We show in this study that deliberations at each stage were dependent on how excellence and scientific strengths were conceptualized when Cattell developed his ranking. At the detachment stage, for instance, the crucial question was which entity would have to be de-attached to come to represent eminence. Cattell deliberated between number of papers or number of doctorates, but eventually decided that reputation among peers was the best indicator for eminence. The peer evaluation was then detached from its original use of studying the distribution of eminence among individual scientists and employed for the purpose of measuring the scientific strength of institutions. In current rankings a range of proxies (citations, prizes, reputation among peers, student satisfaction etc.) can be singled out as representing qualities of a university, and each of these is based on specific perceptions of what these proxies represent. Then, the next question arises: How should these numbers be sorted so that they come to represent the combined quality of a university? As we have seen, Cattell developed a calculation procedure for this purpose based on the overall distribution of scientific men. Today, algorithms are used to weigh and normalize outputs (papers, citations, professors) in similar fashion. Finally, the results are presented, either as a definite descending list of institutions as in Cattell’s case, or, in a more multidimensional and less fixed manner (see, for example, U-multirank or the Leiden Ranking). Thus, notions of what constituted scientific strength underpinned each of the decisions made by Cattell, in ways very similar to how contemporary conceptualizations of ‘quality’ and ‘excellence’ are informed by current social values and scientific norms.
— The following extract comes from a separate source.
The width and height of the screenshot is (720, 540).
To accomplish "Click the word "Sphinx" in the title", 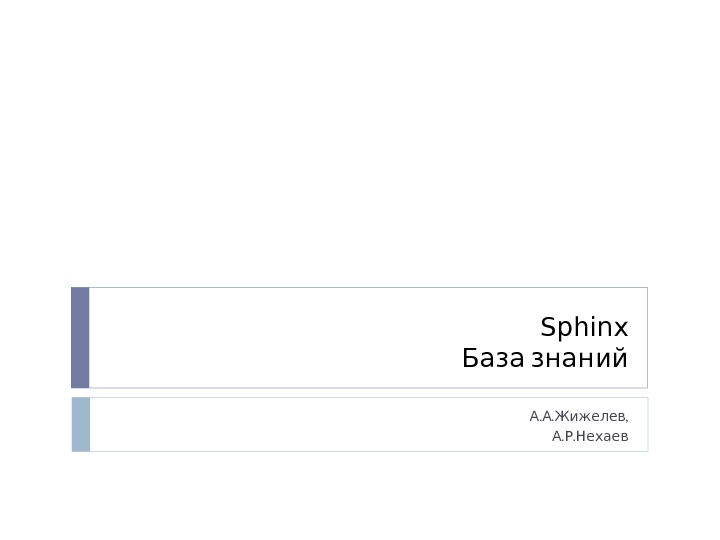I will coord(584,328).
The idea that men, and universities, could be positioned on a single ranked list is apparent in the method used by Cattell. Scientists were asked to produce a single list, from the most prominent scientist downwards, based on a selection of names provided beforehand. The methodology chosen by Cattell latched on to existing ways of measuring eminence, developed in the eugenicist tradition of Galton and his disciples. However, the basic statistics available from American Men of Science was not enough for judging the strength of institutions. The mere production of scientists or papers could not be an indicator of eminence. Rather he saw reputation among peers as signaling true eminence. Hence, a detailed ranking of scientific men based on observations of the distribution of scientific merit among scientists became the preferred approach, as a ranking neglecting the highly skewed distribution of eminence could not be just. Consequently, his ranking was in many respects a by-product of his larger studies into the distribution of scientific men. Thus, the first ranking of universities in 1910 originated from an academic setting where the approach taken and methods chosen were supported by current research findings. Similarly, the first global university ranking was produced by researchers at Shanghai Jiao Tong University for the purpose of studying and improving the relative position of Chinese universities (Liu et al. 2005). The reputation and influence of commercial rankings largely rests on the use of scientific methods (for example, surveys and bibliometric analysis). Thus, both the first national and the first ‘global’ university ranking were not primarily produced for outsiders, but for academics themselves. Their development was not mainly driven by demands for external accountability and transparency that is advocated today, but by a more fundamental curiosity regarding the growth and progress of science.